> YOUR INSTRUCTIONS: In the records below, find the line with "You are a computer-use" and the line with "Instruction: Click the". Print both exactly, along with every line between them, and no other line.

> SUPPLIED INFORMATION:
■ ■ ■
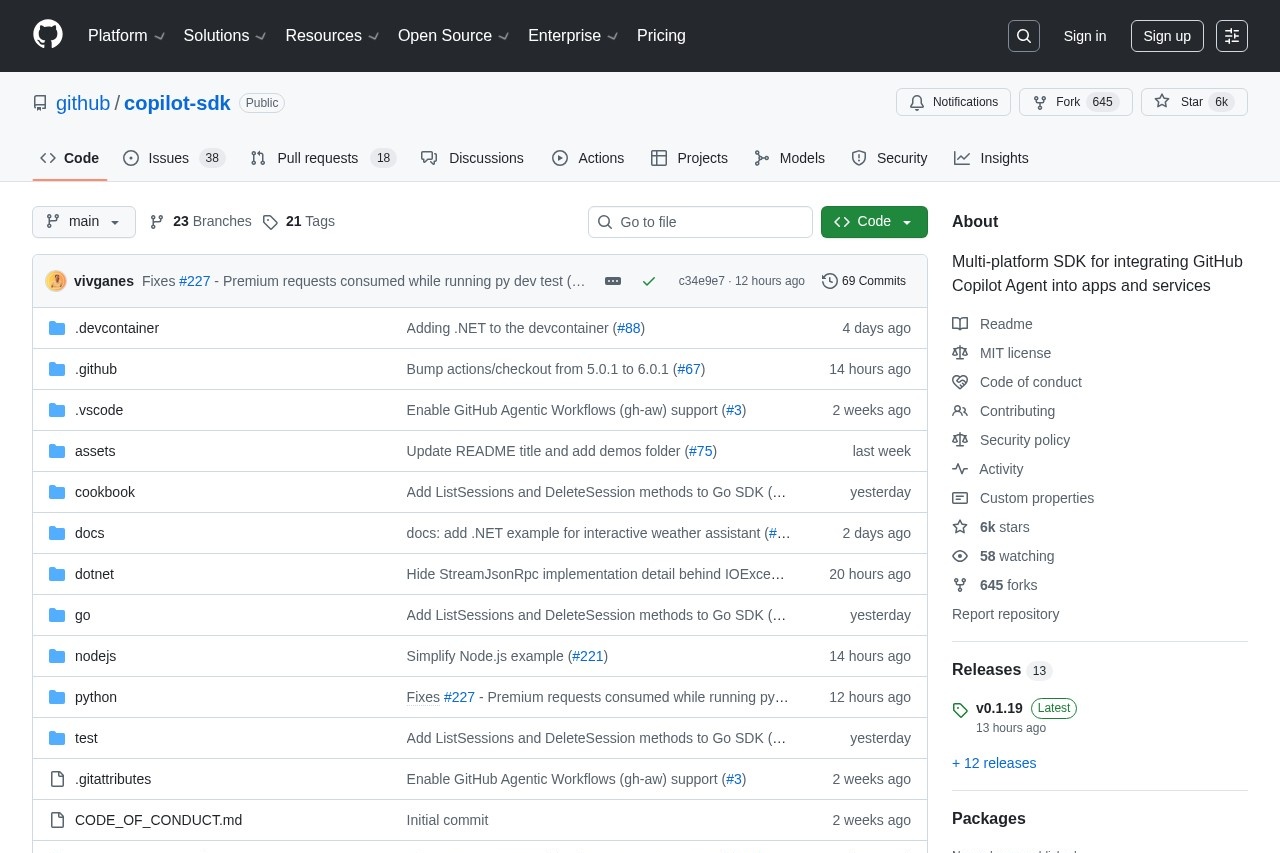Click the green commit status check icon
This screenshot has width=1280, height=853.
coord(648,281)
■ ■ ■
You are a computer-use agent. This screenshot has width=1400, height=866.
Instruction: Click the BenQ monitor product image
■ ■ ■
> OUTPUT OF THE TASK:
You are a computer-use agent. This screenshot has width=1400, height=866.
Instruction: Click the BenQ monitor product image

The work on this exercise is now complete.